Atlanta Business Chronicle
- Type: Weekly newspaper
- Founder(s): Bob Gray and Mike Weingart
- Publisher: American City Business Journals
- Editor: Dean Anason
- Founded: 1978
- Language: English
- Headquarters: Atlanta, Georgia
- Circulation: 22,740 (as of 2022)
- Website: bizjournals.com/atlanta

= Atlanta Business Chronicle =

Weekly newspaper

The Atlanta Business Chronicle is a weekly newspaper covering business news in Atlanta, Georgia, published by American City Business Journals. The paper has both a weekly print edition and an online edition.

== History ==
The Atlanta Business Chronicle was founded in 1978 by Bob Gray and Mike Weingart. Gray, the publisher, and Weingart, the newspaper's first editor, had previously founded the Houston Business Journal.
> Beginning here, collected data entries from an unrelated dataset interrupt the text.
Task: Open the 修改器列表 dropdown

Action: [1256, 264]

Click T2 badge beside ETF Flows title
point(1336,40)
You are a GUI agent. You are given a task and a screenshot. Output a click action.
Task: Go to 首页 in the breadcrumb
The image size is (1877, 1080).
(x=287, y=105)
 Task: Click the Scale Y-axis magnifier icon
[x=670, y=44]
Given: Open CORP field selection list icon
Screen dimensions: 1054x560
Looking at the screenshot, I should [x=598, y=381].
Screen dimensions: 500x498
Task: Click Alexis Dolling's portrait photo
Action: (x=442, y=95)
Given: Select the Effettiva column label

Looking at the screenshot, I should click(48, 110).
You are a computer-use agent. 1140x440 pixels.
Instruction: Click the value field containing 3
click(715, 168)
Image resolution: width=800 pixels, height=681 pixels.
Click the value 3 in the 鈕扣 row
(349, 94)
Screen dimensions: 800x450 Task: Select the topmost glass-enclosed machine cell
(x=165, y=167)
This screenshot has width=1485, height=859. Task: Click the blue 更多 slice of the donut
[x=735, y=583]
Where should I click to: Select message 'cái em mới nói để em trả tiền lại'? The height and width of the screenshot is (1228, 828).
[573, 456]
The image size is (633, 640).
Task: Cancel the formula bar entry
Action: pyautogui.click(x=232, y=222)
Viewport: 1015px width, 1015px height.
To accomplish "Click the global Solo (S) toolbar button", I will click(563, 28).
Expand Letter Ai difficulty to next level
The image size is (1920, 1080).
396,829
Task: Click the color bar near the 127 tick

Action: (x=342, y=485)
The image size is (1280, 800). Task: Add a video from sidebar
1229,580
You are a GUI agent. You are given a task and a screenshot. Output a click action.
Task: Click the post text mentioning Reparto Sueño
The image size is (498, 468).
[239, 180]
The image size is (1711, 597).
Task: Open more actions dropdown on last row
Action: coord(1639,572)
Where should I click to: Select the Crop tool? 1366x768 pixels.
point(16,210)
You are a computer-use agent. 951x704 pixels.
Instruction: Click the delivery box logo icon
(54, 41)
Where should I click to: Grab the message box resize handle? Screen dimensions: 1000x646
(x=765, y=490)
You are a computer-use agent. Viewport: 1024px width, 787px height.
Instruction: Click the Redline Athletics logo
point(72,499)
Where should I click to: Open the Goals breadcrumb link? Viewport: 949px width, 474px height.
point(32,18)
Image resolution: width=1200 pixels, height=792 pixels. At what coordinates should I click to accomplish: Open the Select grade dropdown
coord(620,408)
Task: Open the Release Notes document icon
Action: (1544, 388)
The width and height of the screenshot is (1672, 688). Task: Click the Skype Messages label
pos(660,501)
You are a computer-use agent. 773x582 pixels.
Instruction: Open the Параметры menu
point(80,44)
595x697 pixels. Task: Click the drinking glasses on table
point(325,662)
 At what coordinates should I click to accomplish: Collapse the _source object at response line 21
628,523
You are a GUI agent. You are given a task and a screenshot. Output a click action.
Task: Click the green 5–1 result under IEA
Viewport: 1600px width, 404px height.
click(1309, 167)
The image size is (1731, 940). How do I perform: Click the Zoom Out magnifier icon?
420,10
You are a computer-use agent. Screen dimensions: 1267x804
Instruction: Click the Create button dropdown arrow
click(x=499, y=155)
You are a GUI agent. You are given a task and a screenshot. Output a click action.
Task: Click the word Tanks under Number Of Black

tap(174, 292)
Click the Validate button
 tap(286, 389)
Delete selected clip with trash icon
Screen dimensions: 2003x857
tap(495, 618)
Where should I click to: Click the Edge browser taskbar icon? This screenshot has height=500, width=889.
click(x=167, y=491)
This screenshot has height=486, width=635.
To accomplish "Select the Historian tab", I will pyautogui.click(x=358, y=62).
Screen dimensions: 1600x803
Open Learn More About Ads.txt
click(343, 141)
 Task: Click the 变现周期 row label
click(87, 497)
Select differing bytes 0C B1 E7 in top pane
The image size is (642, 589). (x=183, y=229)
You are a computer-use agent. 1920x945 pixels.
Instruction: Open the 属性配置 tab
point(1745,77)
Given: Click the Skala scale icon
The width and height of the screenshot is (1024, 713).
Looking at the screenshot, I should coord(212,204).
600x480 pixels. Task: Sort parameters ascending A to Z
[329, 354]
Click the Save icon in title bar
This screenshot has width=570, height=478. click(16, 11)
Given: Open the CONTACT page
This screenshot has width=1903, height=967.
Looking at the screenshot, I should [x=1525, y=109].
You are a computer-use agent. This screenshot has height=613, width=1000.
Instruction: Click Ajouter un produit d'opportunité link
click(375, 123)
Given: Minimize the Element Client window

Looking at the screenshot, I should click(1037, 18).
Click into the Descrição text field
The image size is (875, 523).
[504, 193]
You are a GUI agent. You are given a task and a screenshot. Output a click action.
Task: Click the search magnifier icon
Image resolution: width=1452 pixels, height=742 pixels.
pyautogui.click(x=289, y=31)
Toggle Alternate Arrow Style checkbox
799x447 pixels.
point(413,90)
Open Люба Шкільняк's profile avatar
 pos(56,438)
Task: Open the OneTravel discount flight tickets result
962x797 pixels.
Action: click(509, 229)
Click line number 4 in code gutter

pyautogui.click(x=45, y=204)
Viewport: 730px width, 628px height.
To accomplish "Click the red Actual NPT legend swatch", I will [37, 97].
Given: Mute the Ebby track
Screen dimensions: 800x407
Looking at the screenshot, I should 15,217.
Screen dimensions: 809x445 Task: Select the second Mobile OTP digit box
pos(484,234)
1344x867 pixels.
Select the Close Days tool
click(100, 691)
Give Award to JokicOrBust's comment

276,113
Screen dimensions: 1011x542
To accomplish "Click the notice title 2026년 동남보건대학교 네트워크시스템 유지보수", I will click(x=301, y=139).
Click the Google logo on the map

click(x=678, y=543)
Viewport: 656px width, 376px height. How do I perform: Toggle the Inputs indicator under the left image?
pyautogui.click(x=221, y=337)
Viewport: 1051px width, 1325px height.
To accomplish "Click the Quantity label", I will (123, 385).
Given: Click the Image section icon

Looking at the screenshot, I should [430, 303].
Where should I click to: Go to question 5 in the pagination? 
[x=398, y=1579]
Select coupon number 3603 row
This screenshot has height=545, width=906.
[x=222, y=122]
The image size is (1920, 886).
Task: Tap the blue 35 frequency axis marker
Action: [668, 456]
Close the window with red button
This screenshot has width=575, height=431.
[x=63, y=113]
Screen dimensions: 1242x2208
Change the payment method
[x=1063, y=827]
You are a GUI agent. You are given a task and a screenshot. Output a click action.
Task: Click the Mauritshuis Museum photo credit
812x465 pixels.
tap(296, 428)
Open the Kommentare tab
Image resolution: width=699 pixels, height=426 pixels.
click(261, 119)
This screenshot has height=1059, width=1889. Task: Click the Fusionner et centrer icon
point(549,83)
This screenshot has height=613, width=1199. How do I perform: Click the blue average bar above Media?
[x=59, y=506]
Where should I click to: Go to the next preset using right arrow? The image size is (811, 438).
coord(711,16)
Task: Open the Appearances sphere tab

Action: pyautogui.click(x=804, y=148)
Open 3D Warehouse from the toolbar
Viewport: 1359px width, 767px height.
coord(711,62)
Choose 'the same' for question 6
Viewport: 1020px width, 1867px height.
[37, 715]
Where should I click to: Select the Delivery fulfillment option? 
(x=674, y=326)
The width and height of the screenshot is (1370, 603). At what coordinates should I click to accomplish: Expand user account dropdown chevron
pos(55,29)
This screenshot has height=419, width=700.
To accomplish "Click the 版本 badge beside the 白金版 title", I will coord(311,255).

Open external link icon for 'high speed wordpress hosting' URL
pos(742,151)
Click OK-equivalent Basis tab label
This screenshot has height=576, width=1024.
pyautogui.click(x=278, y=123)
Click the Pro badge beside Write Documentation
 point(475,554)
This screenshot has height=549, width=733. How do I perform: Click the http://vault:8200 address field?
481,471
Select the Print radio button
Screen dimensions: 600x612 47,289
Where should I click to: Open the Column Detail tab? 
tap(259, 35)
In 1980, the company Scripps Howard (now E. W. Scripps Company) bought the Cordovan Corporation, which owned the Atlanta Business Chronicle and other business newspapers. From 1980 to 1983, Carol Carter served as the paper's editor. In 1986, the paper was sold to American City Business Journals.

In 1988, the Atlanta Business Chronicle was the first to break the major story that the Sumitomo Life Insurance Company was buying the IBM Tower (One Atlantic Center) for $300 million. At the time, the editor of the paper was Anita Sharpe. Under Sharpe, two Gerald Loeb Awards were won by the paper for investigative reporting.

In the 1990s, the Atlanta Business Chronicle was also first to report many major stories, such as the ventures of the ISP MindSpring (now EarthLink) and communications company Scientific Atlanta. Other first stories included the introduction of the 770 telephone area code to Atlanta. In 2007, the paper had a staff of 66.

Annually, the Atlanta Business Chronicle gives out awards for "40 under 40," which is 40 people under the age of 40 who are professionals that have demonstrated leadership and social responsibility in Atlanta.

The Atlanta Business Chronicle has a paid circulation of 23,275, along with 729,899 monthly online readers.